START Given data

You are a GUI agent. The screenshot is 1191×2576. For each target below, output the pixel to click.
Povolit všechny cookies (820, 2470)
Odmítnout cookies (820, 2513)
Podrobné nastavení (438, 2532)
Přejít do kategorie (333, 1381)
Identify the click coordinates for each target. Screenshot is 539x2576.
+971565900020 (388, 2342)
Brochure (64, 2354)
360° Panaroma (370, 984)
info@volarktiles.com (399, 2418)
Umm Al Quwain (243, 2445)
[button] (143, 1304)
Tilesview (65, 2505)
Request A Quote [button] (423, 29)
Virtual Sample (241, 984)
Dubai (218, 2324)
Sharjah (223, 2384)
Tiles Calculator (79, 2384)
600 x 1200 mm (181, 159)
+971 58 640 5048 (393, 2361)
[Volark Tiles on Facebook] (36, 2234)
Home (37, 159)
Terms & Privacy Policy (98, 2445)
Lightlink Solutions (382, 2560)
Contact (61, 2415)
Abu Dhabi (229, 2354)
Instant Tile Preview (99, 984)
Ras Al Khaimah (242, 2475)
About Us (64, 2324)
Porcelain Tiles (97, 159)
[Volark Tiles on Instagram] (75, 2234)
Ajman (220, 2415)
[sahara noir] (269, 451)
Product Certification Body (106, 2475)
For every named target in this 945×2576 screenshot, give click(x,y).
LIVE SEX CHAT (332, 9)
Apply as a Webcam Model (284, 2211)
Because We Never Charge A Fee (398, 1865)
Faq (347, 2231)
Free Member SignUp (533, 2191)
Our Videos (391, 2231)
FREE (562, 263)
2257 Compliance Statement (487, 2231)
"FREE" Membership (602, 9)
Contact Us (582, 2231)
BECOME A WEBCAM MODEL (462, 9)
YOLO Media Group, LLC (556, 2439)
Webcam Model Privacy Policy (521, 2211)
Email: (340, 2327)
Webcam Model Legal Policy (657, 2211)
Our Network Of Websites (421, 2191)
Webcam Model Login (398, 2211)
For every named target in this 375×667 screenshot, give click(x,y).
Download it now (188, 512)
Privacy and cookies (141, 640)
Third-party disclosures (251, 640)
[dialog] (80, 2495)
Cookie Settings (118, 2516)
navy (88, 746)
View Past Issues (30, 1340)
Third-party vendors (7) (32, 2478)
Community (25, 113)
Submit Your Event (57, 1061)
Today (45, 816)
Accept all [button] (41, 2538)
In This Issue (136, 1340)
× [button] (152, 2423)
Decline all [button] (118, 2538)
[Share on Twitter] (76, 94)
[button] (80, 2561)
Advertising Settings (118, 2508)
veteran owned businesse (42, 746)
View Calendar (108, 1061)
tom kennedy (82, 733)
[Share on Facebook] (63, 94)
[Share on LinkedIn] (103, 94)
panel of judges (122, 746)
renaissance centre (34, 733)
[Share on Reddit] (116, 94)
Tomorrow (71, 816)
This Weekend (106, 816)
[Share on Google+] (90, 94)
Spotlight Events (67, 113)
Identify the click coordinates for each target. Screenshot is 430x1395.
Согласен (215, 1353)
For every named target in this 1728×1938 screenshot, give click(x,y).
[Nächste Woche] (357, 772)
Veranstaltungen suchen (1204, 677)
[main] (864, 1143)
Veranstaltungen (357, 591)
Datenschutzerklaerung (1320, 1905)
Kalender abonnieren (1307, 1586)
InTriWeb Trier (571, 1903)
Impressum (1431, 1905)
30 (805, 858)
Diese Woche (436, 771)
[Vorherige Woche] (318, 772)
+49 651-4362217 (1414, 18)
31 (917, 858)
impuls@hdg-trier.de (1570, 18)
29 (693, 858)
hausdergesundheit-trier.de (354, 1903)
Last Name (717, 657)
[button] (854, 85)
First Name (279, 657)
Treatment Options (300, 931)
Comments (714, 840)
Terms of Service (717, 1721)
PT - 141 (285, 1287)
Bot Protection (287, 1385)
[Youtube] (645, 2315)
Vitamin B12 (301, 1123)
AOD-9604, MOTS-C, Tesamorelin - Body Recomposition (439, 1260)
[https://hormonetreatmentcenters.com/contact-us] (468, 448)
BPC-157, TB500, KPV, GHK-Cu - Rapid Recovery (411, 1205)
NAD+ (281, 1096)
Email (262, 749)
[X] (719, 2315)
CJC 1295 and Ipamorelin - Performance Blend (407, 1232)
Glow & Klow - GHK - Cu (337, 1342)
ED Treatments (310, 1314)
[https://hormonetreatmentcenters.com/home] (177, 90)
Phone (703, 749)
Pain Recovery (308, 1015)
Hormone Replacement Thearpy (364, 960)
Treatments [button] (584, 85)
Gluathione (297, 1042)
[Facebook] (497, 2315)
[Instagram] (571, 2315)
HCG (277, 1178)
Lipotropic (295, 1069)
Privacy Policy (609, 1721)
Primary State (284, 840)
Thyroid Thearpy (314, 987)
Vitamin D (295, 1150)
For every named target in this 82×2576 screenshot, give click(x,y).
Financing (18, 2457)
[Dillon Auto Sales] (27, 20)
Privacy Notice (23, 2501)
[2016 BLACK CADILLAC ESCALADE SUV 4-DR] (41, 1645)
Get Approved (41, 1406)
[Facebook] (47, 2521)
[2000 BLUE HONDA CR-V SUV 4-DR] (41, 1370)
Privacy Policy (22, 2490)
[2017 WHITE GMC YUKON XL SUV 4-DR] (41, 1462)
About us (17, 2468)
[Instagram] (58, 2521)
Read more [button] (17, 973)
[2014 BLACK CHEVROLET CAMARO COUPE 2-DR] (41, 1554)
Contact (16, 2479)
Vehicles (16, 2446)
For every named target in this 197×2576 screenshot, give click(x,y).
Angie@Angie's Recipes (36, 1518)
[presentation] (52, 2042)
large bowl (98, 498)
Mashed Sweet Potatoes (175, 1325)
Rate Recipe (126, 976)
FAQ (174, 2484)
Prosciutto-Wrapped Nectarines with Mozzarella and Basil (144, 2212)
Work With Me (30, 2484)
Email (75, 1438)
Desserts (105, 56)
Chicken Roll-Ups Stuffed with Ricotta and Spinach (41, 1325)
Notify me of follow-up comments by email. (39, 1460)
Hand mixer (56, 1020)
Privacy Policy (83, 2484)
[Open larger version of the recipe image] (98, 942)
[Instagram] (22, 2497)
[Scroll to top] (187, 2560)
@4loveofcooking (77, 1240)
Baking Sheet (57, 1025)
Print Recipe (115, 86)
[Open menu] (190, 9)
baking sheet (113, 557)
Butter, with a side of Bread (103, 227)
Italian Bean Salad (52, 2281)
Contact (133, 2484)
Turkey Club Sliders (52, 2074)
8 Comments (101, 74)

END Given data

### Task prompt
Starting at the top of the data above, repeat every line exactly until the line containing "[button] (152, 2423)" has been given, then stop.

### Answer box
You are a GUI agent. The screenshot is 1191×2576. For each target below, output the pixel to click.
Povolit všechny cookies (820, 2470)
Odmítnout cookies (820, 2513)
Podrobné nastavení (438, 2532)
Přejít do kategorie (333, 1381)
Identify the click coordinates for each target. Screenshot is 539x2576.
+971565900020 (388, 2342)
Brochure (64, 2354)
360° Panaroma (370, 984)
info@volarktiles.com (399, 2418)
Umm Al Quwain (243, 2445)
[button] (143, 1304)
Tilesview (65, 2505)
Request A Quote [button] (423, 29)
Virtual Sample (241, 984)
Dubai (218, 2324)
Sharjah (223, 2384)
Tiles Calculator (79, 2384)
600 x 1200 mm (181, 159)
+971 58 640 5048 (393, 2361)
[Volark Tiles on Facebook] (36, 2234)
Home (37, 159)
Terms & Privacy Policy (98, 2445)
Lightlink Solutions (382, 2560)
Contact (61, 2415)
Abu Dhabi (229, 2354)
Instant Tile Preview (99, 984)
Ras Al Khaimah (242, 2475)
About Us (64, 2324)
Porcelain Tiles (97, 159)
[Volark Tiles on Instagram] (75, 2234)
Ajman (220, 2415)
[sahara noir] (269, 451)
Product Certification Body (106, 2475)
For every named target in this 945×2576 screenshot, give click(x,y).
LIVE SEX CHAT (332, 9)
Apply as a Webcam Model (284, 2211)
Because We Never Charge A Fee (398, 1865)
Faq (347, 2231)
Free Member SignUp (533, 2191)
Our Videos (391, 2231)
FREE (562, 263)
2257 Compliance Statement (487, 2231)
"FREE" Membership (602, 9)
Contact Us (582, 2231)
BECOME A WEBCAM MODEL (462, 9)
YOLO Media Group, LLC (556, 2439)
Webcam Model Privacy Policy (521, 2211)
Email: (340, 2327)
Webcam Model Legal Policy (657, 2211)
Our Network Of Websites (421, 2191)
Webcam Model Login (398, 2211)
For every named target in this 375×667 screenshot, give click(x,y).
Download it now (188, 512)
Privacy and cookies (141, 640)
Third-party disclosures (251, 640)
[dialog] (80, 2495)
Cookie Settings (118, 2516)
navy (88, 746)
View Past Issues (30, 1340)
Third-party vendors (7) (32, 2478)
Community (25, 113)
Submit Your Event (57, 1061)
Today (45, 816)
Accept all [button] (41, 2538)
In This Issue (136, 1340)
× [button] (152, 2423)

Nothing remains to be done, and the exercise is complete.